GIVEN TEXT
%%

Linux IOMMU Development
 help / color / mirror / Atom feed
* [PATCH v3 0/2] iommu/amd: Fix GAM IRTEs affinity and GALog restart
@ 2023-04-19 20:11 Joao Martins
  2023-04-19 20:11 ` [PATCH v3 1/2] iommu/amd: Don't block updates to GATag if guest mode is on Joao Martins
                   ` (2 more replies)
  0 siblings, 3 replies; 4+ messages in thread
From: Joao Martins @ 2023-04-19 20:11 UTC (permalink / raw)
  To: iommu
  Cc: Joerg Roedel, Suravee Suthikulpanit, Vasant Hegde, Will Deacon,
	Robin Murphy, Alejandro Jimenez, kvm, Joao Martins

Hey,

This small series fixes a couple bugs:

Patch 1) Fix affinity changes to already-in-guest-mode IRTEs which would
         otherwise be nops.

Patch 2) Handle the GALog overflow condition by restarting it, similar
         to how we do with the event log.

Comments appreciated.

Thanks,
	Joao

Changes since v2[2]:
- Fixes commit message spelling issues  (Alexey, patch 1)
- Consolidate the modified check into one line (Sean, patch 1)
- Add Rb in patch 2 (Vasant Hegde)

Changes since v1[1]:
- Adjust commit message in first patch (Suravee)
- Add Rb in the first patch (Suravee)

%%

DATASET CONTENT

%%

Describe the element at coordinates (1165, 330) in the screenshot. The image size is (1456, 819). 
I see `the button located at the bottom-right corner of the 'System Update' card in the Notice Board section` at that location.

%%
%%

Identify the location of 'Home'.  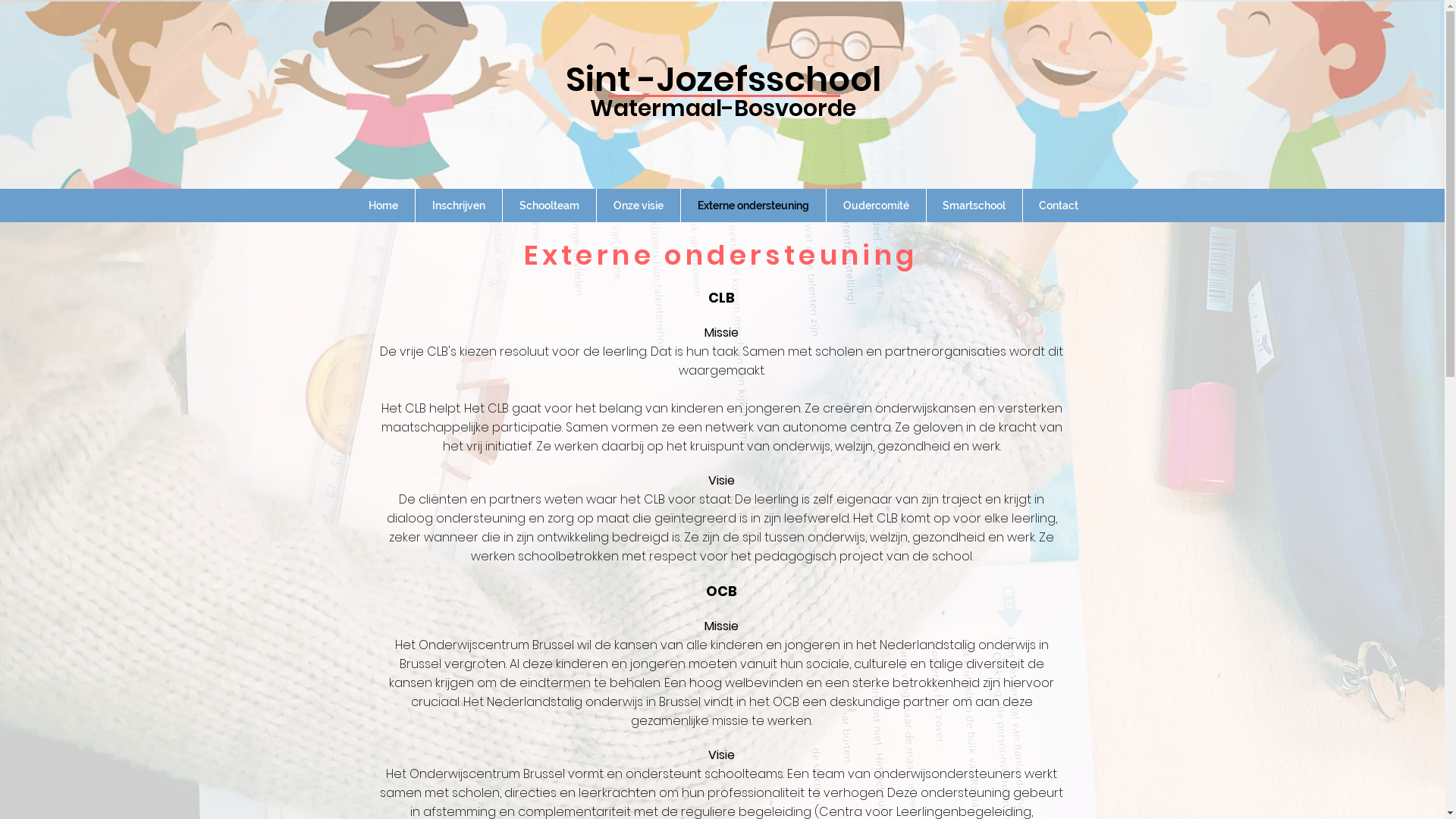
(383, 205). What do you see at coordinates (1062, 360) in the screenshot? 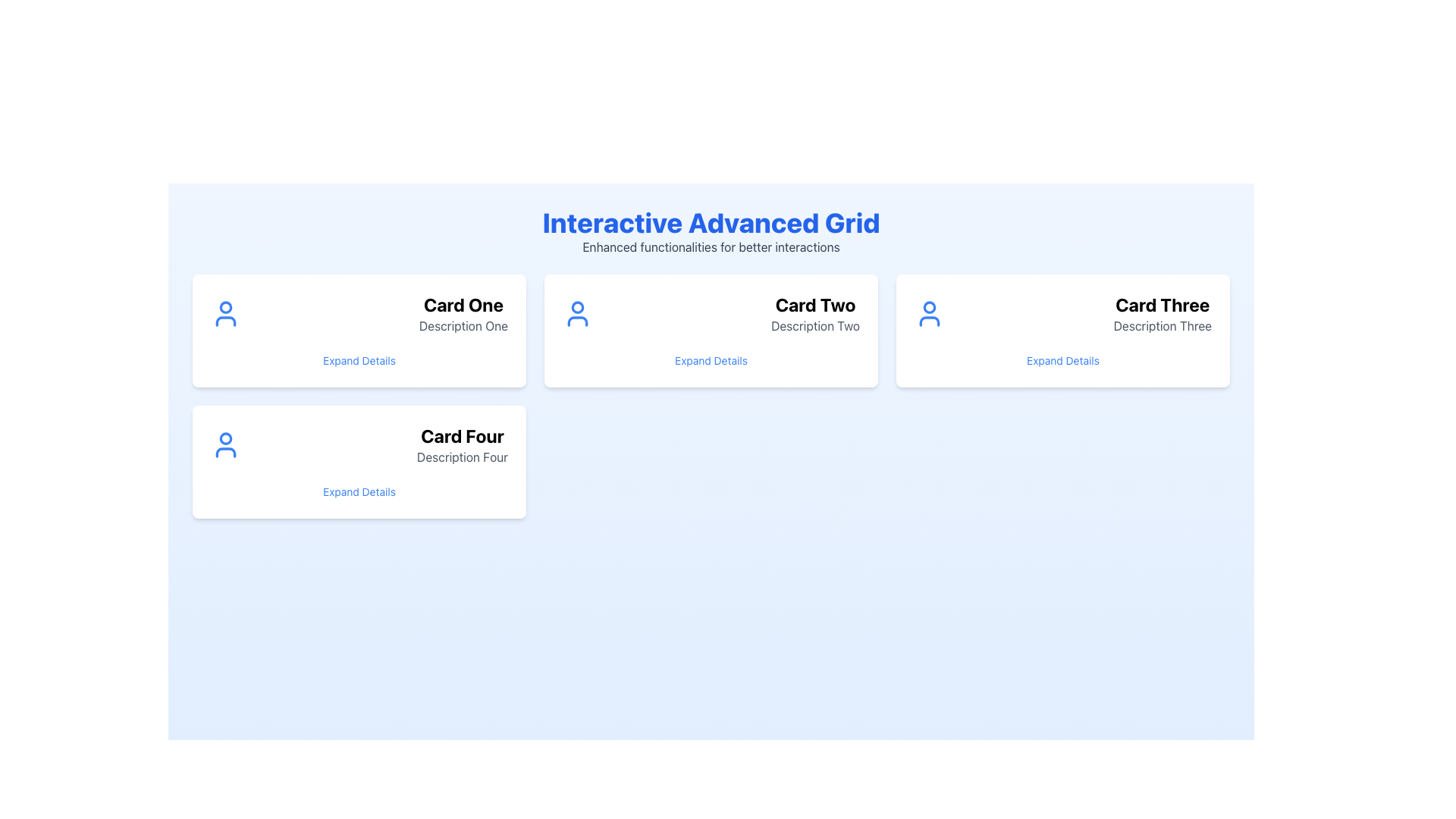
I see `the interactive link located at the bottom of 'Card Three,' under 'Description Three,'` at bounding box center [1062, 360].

%%

WRITTEN TASK
Copy out the AMD IOMMU patch series message from above again, word for word and in full.

ANSWER TO THE EXERCISE
Linux IOMMU Development
 help / color / mirror / Atom feed
* [PATCH v3 0/2] iommu/amd: Fix GAM IRTEs affinity and GALog restart
@ 2023-04-19 20:11 Joao Martins
  2023-04-19 20:11 ` [PATCH v3 1/2] iommu/amd: Don't block updates to GATag if guest mode is on Joao Martins
                   ` (2 more replies)
  0 siblings, 3 replies; 4+ messages in thread
From: Joao Martins @ 2023-04-19 20:11 UTC (permalink / raw)
  To: iommu
  Cc: Joerg Roedel, Suravee Suthikulpanit, Vasant Hegde, Will Deacon,
	Robin Murphy, Alejandro Jimenez, kvm, Joao Martins

Hey,

This small series fixes a couple bugs:

Patch 1) Fix affinity changes to already-in-guest-mode IRTEs which would
         otherwise be nops.

Patch 2) Handle the GALog overflow condition by restarting it, similar
         to how we do with the event log.

Comments appreciated.

Thanks,
	Joao

Changes since v2[2]:
- Fixes commit message spelling issues  (Alexey, patch 1)
- Consolidate the modified check into one line (Sean, patch 1)
- Add Rb in patch 2 (Vasant Hegde)

Changes since v1[1]:
- Adjust commit message in first patch (Suravee)
- Add Rb in the first patch (Suravee)